Records of locating words and elements

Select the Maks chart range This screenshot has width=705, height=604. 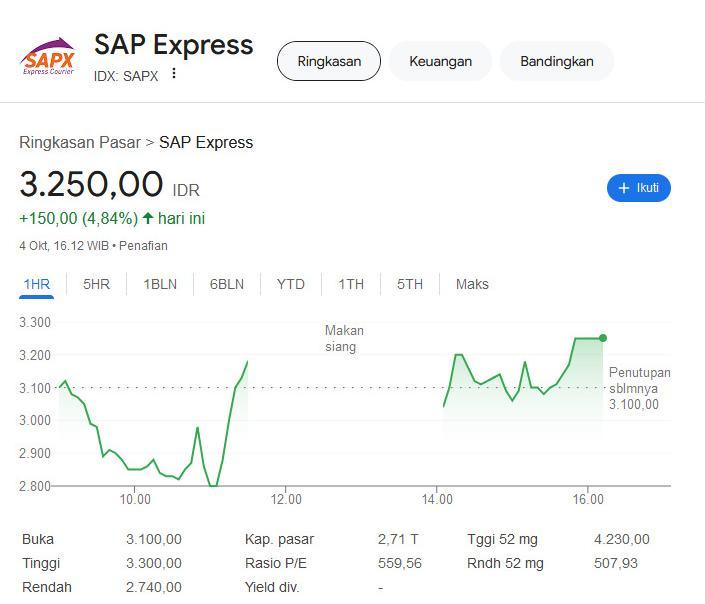pyautogui.click(x=472, y=284)
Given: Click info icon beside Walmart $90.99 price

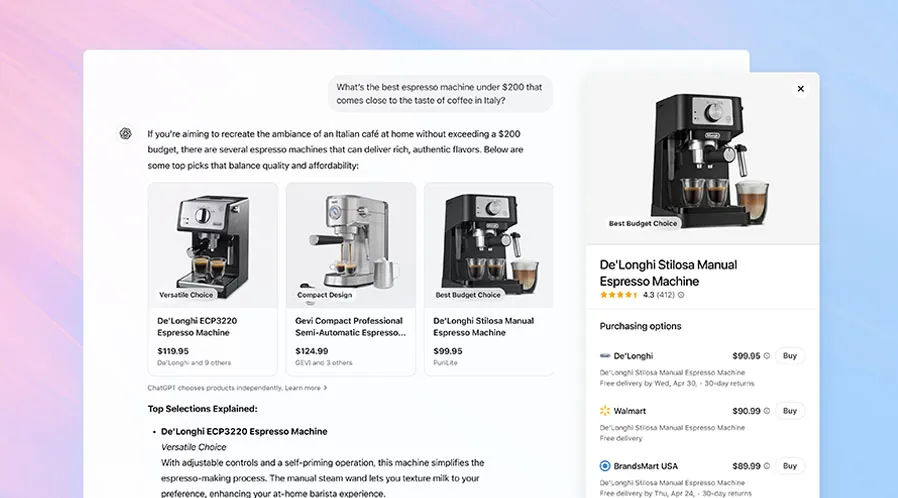Looking at the screenshot, I should [x=767, y=410].
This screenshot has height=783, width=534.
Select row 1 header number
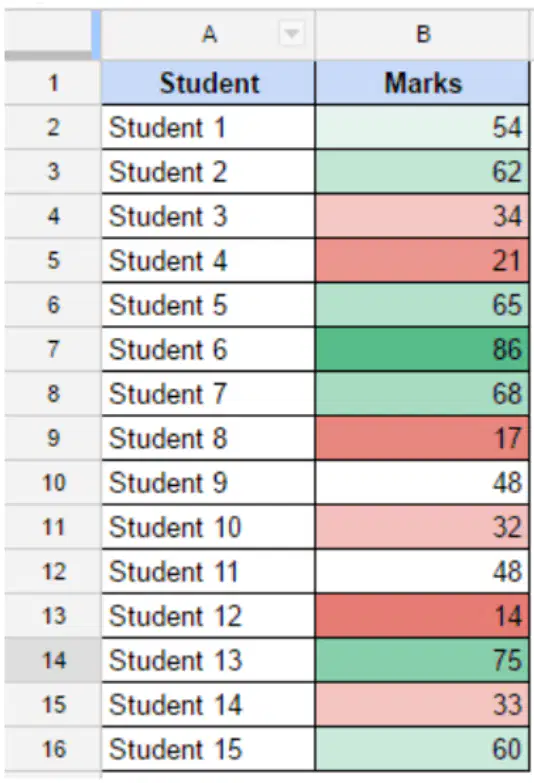pos(53,83)
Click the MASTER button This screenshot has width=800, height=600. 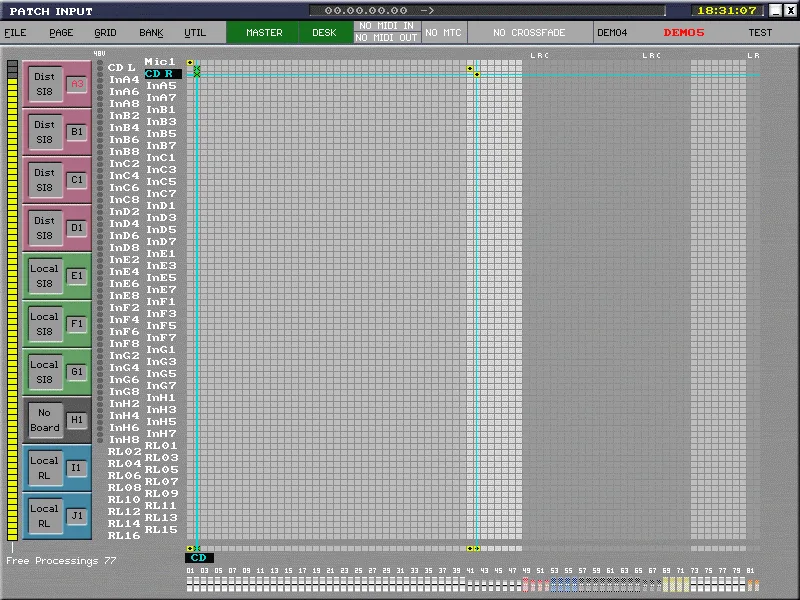click(x=264, y=33)
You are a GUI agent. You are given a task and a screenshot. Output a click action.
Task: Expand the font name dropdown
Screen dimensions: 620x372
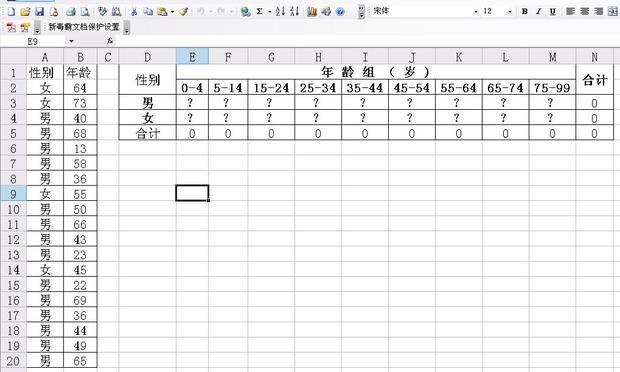pos(476,12)
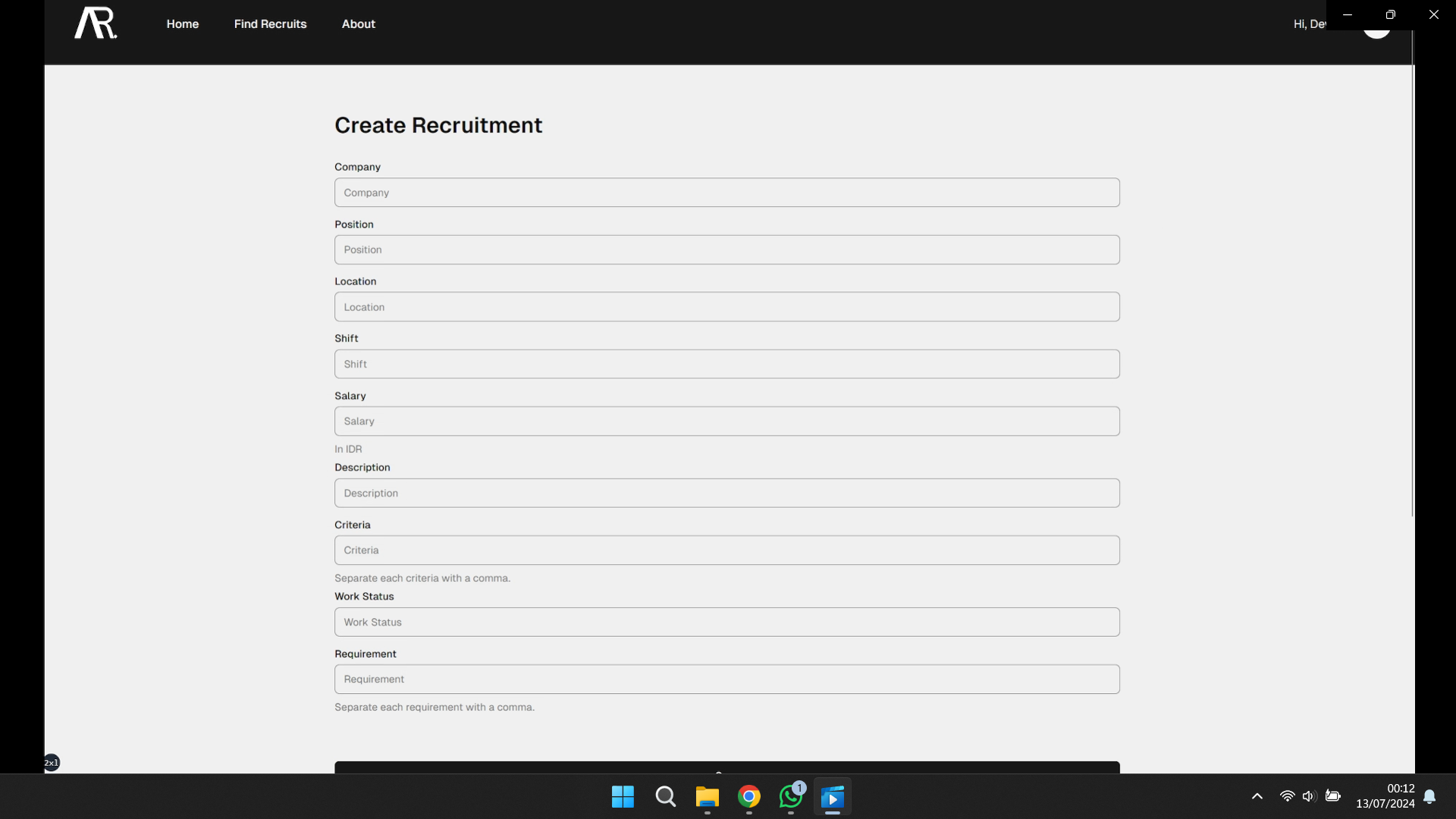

**Task to complete**
Reproduce the items word for word, starting at the line that contains "You are a GUI" and ending at the end of the items. Leave the pictures out of your answer.

**Output of the task**
You are a GUI agent. You are given a task and a screenshot. Output a click action.
Task: Expand the font name dropdown
Screen dimensions: 620x372
pos(476,12)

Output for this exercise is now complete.